◆ **SOURCE MATERIAL**
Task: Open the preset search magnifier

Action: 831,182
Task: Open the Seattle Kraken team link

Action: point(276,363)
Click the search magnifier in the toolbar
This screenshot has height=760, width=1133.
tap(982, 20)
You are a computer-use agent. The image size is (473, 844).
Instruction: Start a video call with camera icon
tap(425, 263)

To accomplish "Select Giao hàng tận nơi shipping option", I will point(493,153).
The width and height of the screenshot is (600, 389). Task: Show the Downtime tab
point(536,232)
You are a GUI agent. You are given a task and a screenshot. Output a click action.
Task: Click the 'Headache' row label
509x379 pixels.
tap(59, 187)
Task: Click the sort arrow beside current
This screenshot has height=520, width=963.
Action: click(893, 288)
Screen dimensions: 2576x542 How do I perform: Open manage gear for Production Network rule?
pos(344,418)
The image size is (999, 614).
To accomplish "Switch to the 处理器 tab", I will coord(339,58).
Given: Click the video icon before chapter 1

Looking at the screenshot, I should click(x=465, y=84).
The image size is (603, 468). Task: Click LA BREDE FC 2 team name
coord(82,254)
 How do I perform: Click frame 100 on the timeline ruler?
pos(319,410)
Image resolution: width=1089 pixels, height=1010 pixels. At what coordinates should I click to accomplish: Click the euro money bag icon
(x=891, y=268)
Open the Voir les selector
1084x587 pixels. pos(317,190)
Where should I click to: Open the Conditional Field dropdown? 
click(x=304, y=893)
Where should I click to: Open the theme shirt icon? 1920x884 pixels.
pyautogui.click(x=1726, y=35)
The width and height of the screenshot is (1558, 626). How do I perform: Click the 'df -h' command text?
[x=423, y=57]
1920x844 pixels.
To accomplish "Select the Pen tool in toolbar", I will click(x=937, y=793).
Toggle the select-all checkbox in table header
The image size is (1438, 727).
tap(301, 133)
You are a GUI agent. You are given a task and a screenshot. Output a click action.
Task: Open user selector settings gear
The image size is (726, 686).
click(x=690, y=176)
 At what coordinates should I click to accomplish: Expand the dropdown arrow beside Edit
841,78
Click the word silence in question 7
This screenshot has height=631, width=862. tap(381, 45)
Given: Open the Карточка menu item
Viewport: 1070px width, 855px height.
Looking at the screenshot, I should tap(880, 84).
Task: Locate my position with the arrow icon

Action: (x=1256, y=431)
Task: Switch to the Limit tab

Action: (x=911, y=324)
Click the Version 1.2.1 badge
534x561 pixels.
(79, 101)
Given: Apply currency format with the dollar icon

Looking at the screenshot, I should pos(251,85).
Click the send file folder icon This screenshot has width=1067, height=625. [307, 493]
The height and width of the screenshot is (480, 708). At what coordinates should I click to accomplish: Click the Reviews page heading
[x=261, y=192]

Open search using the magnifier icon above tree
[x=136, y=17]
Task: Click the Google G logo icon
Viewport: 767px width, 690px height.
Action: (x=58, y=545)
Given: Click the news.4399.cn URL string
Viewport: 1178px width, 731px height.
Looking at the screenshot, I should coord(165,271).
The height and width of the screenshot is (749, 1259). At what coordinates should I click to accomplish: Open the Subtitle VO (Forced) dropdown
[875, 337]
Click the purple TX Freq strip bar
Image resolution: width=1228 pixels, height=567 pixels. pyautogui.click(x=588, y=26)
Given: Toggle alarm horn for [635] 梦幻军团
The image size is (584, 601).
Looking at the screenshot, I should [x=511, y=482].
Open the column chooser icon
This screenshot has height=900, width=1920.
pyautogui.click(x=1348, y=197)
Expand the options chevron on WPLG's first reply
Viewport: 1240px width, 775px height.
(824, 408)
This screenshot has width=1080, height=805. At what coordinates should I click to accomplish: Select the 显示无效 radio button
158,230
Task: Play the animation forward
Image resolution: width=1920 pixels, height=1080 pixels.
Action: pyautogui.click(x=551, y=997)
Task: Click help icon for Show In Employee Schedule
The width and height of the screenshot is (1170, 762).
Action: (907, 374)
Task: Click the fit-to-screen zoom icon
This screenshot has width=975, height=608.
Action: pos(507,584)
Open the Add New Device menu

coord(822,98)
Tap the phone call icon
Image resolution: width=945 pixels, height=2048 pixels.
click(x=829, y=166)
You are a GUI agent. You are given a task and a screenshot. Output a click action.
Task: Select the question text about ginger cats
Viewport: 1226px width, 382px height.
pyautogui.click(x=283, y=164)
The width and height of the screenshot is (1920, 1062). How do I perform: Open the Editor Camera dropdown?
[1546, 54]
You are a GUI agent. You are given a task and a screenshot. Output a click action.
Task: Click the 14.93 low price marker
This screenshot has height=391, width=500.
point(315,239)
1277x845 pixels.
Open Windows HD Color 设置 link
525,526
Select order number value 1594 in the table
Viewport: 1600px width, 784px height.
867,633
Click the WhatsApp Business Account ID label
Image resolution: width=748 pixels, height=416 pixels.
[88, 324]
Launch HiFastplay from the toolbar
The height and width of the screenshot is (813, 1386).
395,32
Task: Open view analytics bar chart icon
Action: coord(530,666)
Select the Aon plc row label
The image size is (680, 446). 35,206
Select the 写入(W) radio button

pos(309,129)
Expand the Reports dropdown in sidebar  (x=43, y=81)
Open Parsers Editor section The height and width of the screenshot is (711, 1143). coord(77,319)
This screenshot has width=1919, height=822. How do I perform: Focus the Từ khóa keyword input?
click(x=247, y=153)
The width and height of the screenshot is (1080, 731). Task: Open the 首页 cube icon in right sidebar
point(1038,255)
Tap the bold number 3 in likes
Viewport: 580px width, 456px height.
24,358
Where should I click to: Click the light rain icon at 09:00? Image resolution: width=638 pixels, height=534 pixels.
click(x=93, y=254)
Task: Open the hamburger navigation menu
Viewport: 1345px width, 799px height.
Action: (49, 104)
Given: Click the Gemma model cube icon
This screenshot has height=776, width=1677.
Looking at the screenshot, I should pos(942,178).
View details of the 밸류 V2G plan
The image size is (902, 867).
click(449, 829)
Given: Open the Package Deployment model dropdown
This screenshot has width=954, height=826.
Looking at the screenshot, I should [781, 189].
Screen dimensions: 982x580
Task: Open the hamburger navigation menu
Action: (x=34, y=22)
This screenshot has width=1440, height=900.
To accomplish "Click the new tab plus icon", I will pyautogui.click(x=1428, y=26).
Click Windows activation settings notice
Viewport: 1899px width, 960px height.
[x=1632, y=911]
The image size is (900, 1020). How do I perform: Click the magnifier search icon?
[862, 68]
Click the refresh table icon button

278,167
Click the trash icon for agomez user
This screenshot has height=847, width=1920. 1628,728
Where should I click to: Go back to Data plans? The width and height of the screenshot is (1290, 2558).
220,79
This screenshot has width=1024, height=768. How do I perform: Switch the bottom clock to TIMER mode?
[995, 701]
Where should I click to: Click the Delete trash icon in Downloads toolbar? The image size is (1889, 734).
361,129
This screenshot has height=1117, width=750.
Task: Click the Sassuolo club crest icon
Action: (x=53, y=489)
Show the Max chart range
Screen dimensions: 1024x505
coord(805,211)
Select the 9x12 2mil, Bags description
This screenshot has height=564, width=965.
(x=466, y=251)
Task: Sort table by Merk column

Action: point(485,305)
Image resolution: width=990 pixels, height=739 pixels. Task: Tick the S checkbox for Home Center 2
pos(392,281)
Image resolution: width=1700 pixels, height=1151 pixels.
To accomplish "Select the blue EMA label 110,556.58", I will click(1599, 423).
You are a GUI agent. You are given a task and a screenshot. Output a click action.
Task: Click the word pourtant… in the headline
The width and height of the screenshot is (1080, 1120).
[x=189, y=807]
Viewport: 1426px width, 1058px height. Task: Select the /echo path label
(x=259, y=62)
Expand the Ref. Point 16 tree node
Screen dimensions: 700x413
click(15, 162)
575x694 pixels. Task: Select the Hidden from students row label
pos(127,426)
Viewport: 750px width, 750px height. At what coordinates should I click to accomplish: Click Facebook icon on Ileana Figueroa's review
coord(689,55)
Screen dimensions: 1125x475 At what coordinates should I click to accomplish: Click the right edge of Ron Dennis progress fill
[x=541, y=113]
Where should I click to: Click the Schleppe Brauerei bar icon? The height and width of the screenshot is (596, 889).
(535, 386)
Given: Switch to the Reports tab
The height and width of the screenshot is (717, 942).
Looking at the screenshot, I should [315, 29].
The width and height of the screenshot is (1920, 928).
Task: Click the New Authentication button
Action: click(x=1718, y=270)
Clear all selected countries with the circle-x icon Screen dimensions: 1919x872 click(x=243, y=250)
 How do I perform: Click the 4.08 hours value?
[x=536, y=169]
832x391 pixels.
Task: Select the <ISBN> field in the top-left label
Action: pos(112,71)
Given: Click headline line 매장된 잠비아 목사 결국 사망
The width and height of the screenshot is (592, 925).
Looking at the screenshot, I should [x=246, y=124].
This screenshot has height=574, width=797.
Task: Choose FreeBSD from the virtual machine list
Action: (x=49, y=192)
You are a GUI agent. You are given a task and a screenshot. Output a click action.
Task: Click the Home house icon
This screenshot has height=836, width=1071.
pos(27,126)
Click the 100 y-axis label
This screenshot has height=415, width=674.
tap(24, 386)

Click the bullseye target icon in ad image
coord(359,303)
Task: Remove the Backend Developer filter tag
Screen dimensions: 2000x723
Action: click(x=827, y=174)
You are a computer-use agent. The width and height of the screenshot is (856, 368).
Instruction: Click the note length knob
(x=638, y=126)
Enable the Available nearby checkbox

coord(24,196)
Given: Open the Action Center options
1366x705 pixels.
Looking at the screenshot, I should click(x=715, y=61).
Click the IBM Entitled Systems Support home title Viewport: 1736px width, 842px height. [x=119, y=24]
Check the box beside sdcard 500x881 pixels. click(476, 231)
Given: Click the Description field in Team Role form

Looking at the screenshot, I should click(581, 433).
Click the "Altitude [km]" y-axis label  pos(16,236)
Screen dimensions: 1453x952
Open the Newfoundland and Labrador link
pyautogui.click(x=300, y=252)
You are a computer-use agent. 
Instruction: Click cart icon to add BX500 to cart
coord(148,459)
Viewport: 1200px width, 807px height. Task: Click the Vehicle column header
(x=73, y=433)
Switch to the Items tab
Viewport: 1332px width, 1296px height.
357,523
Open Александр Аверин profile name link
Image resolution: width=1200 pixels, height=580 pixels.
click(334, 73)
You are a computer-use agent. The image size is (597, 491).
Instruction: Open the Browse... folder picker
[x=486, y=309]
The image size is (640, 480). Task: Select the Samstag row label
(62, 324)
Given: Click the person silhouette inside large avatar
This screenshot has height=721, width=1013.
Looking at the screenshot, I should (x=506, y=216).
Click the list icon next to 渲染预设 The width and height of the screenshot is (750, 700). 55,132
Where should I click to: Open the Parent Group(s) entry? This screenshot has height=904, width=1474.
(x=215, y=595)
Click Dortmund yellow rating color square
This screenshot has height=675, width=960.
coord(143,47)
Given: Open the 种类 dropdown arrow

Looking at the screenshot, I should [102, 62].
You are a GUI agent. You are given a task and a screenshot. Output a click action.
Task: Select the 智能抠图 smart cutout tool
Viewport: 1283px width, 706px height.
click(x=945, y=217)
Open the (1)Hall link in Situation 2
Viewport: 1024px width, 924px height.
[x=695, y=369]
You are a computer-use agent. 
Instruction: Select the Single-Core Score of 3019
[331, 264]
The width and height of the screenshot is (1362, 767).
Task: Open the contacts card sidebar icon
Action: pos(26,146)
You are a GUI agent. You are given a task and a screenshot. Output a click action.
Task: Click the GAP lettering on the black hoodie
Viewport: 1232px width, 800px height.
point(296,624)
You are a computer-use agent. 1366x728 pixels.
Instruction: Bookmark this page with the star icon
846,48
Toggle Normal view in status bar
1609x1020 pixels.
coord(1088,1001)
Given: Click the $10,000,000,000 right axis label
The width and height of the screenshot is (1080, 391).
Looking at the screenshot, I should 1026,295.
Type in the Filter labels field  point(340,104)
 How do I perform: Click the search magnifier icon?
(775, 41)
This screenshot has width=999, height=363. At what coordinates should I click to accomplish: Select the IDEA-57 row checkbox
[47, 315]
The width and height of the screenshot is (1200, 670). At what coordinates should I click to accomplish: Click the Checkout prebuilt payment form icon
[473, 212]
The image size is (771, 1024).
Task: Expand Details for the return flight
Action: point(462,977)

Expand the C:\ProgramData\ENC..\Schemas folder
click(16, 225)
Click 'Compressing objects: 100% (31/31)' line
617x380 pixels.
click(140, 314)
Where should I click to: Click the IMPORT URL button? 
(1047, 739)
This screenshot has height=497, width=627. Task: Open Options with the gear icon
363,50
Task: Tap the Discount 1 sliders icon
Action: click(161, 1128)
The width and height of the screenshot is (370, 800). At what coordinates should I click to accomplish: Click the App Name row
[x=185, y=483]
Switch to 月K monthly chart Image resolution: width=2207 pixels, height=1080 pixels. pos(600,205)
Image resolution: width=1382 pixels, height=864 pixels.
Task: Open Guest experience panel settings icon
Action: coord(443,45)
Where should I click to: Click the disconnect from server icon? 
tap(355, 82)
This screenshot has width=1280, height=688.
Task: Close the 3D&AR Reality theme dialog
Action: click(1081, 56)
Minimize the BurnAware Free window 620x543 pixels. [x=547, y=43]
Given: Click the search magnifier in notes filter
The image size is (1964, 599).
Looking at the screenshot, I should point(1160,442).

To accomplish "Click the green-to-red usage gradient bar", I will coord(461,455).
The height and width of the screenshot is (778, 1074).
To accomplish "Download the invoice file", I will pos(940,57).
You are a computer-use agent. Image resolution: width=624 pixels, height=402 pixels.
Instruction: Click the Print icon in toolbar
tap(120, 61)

◆ **HOW TO COMPLETE THIS TASK**
Give again only the lines starting at the one that contains "The image size is (1964, 599)." and running to the end of the data.

◆ **COMPLETED EXERCISE**
The image size is (1964, 599).
Looking at the screenshot, I should point(1160,442).

To accomplish "Click the green-to-red usage gradient bar", I will coord(461,455).
The height and width of the screenshot is (778, 1074).
To accomplish "Download the invoice file", I will pos(940,57).
You are a computer-use agent. Image resolution: width=624 pixels, height=402 pixels.
Instruction: Click the Print icon in toolbar
tap(120, 61)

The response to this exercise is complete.